Banking and Financial Services

3:36 pm

Photo of Susan TemplemanSusan Templeman (Macquarie, Australian Labor Party) Share this | Hansard source

I have to say I'm a bit disappointed that, in his allocated time, the Minister for Small Business could only find a few minutes to talk about small business and the need for a banking royal commission to look after the small business victims. Small businesses are so much at the mercy of the big banks, the big financial institutions. They have challenges around access to capital, the interest rates they pay, the time in which their issues are processed and the terms of credit. They have so little ability to influence the big financial providers that they are welcoming a royal commission. Well, they're welcoming what they hope will be a royal commission that gets to the bottom of the issues. There is not a reasonable business relationship, and this royal commission needs to make sure it gives a whole lot of small businesses a chance to have their cases heard—actually, a chance for justice. But I am sceptical about whether any victims of the banking and finance sector are going to really get the hearing they deserve.

We talk about the Prime Minister. We say he has no spine and no values, that he backflips. This is a classic example of that. But, you've got to give it to him, until last week he had really stuck by the whole 'we're not going to have a banking royal commission' line. He did well. He almost held out till Christmas. Christmas is just around the corner. It is one thing to throw away your values on high-speed broadband and climate change—to throw them out the window—but on the banks we thought he would stay.

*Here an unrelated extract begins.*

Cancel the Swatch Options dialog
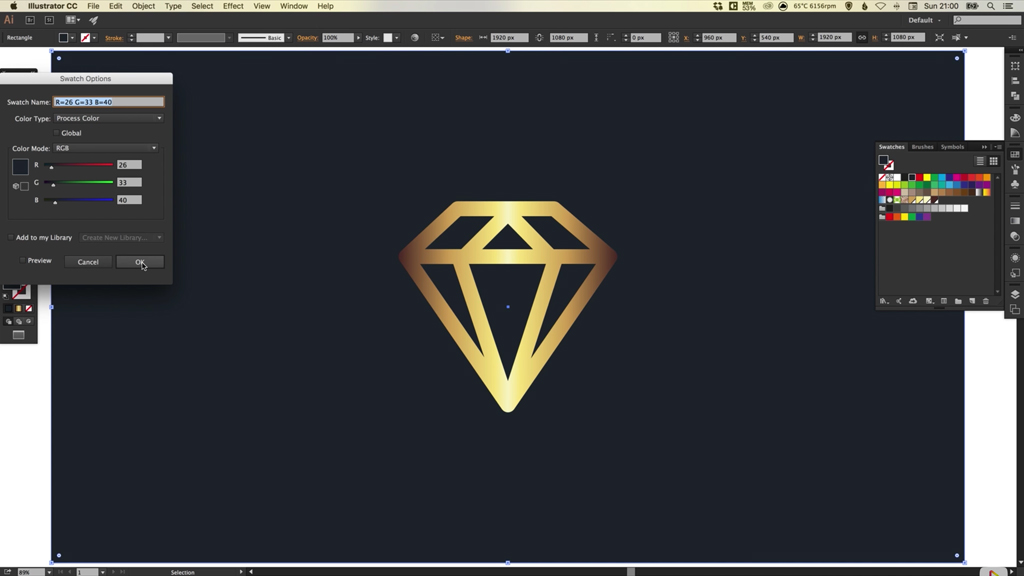tap(88, 261)
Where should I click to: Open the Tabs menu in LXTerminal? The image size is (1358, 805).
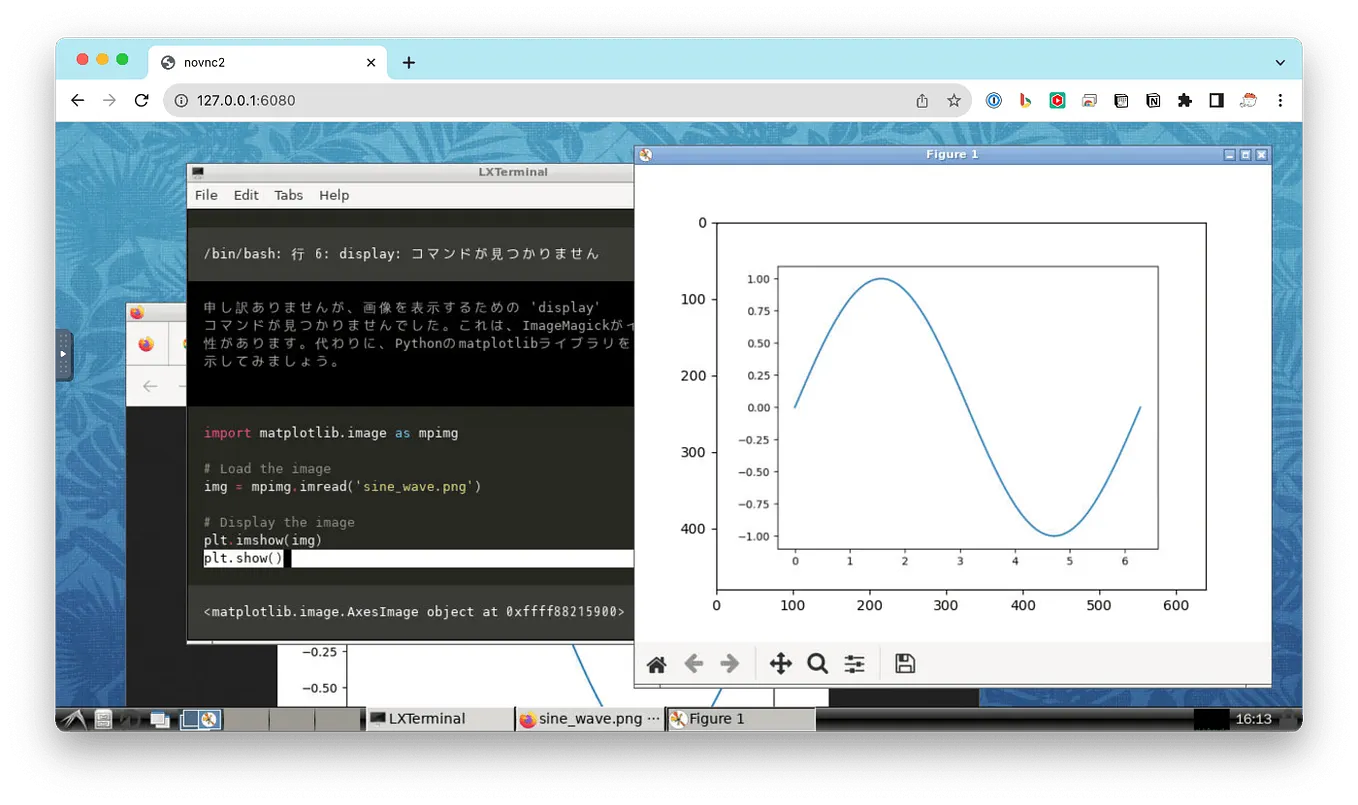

What did it take for the Prime Minister to get to a point where he was willing to back-pedal again? Perhaps it was the thousands of victims of financial fraud—the individuals, small businesses and families who have lost everything, whether in the collapse of Timbercorp or whether they were ruined by Storm Financial. Perhaps the Prime Minister had an epiphany when financial service whistleblowers brought to light some of the terrible practices that led to those scandals. No, that wasn't it. It wasn't even the extreme right of his own party that brought him across the line this time. What did it was when the big four banks decided that it was time for a royal commission and they gave the Prime Minister permission to announce one. What a joke! This is a royal commission where the terms of reference were not developed with the victims in mind—victims who have suffered shocking financial losses thanks to financial products and practices that were designed to get them behind the eight ball, not put them in front of their financial futures.

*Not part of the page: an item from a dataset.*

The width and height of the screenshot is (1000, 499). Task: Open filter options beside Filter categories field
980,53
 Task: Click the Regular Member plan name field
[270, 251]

The government should be consulting with the victims groups, who have been working with the people who have lost the most. When I think about the victims and what this will achieve for victims I think one of my closest friends, Alison, who lives in the Northern Territory. She's in her 50s but she lost the bulk of her superannuation thanks to an unscrupulous financial planner. This is a woman who had worked in the financial sector. She knew what she was doing. But that doesn't help when someone is setting out to be unscrupulous. The questions are many. How can it have been allowed to happen? Where were the laws that were designed to protect and then offer recourse? Well, they don't exist. And when someone like Alison hears the words of the Prime Minister, that he has 'regrettably' decided to announce a royal commission, it gives absolutely no confidence that this has anything do with her loss or her pain.

In the Blue Mountains, in my electorate of Macquarie, we want to see the insurance sector hauled over the coals for what they do to people who lose their houses to bushfires. How is it that they can be sanctioned to continually underinsure properties? How is it that of the 200 houses that were lost, the bulk of them faced underinsurance—unintentional underinsurance—and those who suffered most were those who had been most loyal to their insurance company? How is that right and fair?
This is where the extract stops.